(Dataset items)
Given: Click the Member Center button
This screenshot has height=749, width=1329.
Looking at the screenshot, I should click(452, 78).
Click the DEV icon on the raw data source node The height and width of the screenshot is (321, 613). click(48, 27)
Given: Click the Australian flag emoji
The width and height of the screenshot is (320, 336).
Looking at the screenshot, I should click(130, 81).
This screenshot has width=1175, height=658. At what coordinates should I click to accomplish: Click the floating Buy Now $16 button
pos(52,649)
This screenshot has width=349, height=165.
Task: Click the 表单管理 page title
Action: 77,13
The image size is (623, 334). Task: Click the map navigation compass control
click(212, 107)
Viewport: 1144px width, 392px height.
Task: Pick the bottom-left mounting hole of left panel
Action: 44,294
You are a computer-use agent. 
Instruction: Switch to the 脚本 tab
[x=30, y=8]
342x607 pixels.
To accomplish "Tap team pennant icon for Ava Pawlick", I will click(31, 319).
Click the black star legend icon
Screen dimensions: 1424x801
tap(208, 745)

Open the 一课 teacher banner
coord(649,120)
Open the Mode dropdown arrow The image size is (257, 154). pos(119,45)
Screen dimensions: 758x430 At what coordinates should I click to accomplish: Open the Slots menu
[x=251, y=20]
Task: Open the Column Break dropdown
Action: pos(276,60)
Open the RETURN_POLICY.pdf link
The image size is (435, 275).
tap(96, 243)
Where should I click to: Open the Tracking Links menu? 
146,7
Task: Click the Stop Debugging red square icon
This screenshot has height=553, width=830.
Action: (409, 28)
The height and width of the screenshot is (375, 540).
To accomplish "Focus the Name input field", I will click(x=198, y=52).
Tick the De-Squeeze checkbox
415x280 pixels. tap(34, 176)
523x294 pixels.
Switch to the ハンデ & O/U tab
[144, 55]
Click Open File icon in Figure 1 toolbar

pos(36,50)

(WHAT THE TASK REQUIRES) Print each entry above again, exactly as it was given.

(RESULT OF THIS TASK)
Given: Click the Member Center button
This screenshot has height=749, width=1329.
Looking at the screenshot, I should click(452, 78).
Click the DEV icon on the raw data source node The height and width of the screenshot is (321, 613). click(48, 27)
Given: Click the Australian flag emoji
The width and height of the screenshot is (320, 336).
Looking at the screenshot, I should click(130, 81).
This screenshot has width=1175, height=658. At what coordinates should I click to accomplish: Click the floating Buy Now $16 button
pos(52,649)
This screenshot has width=349, height=165.
Task: Click the 表单管理 page title
Action: 77,13
The image size is (623, 334). Task: Click the map navigation compass control
click(212, 107)
Viewport: 1144px width, 392px height.
Task: Pick the bottom-left mounting hole of left panel
Action: 44,294
You are a computer-use agent. 
Instruction: Switch to the 脚本 tab
[x=30, y=8]
342x607 pixels.
To accomplish "Tap team pennant icon for Ava Pawlick", I will click(31, 319).
Click the black star legend icon
Screen dimensions: 1424x801
tap(208, 745)

Open the 一课 teacher banner
coord(649,120)
Open the Mode dropdown arrow The image size is (257, 154). pos(119,45)
Screen dimensions: 758x430 At what coordinates should I click to accomplish: Open the Slots menu
[x=251, y=20]
Task: Open the Column Break dropdown
Action: pos(276,60)
Open the RETURN_POLICY.pdf link
The image size is (435, 275).
tap(96, 243)
Where should I click to: Open the Tracking Links menu? 
146,7
Task: Click the Stop Debugging red square icon
This screenshot has height=553, width=830.
Action: (409, 28)
The height and width of the screenshot is (375, 540).
To accomplish "Focus the Name input field", I will click(x=198, y=52).
Tick the De-Squeeze checkbox
415x280 pixels. tap(34, 176)
523x294 pixels.
Switch to the ハンデ & O/U tab
[144, 55]
Click Open File icon in Figure 1 toolbar

pos(36,50)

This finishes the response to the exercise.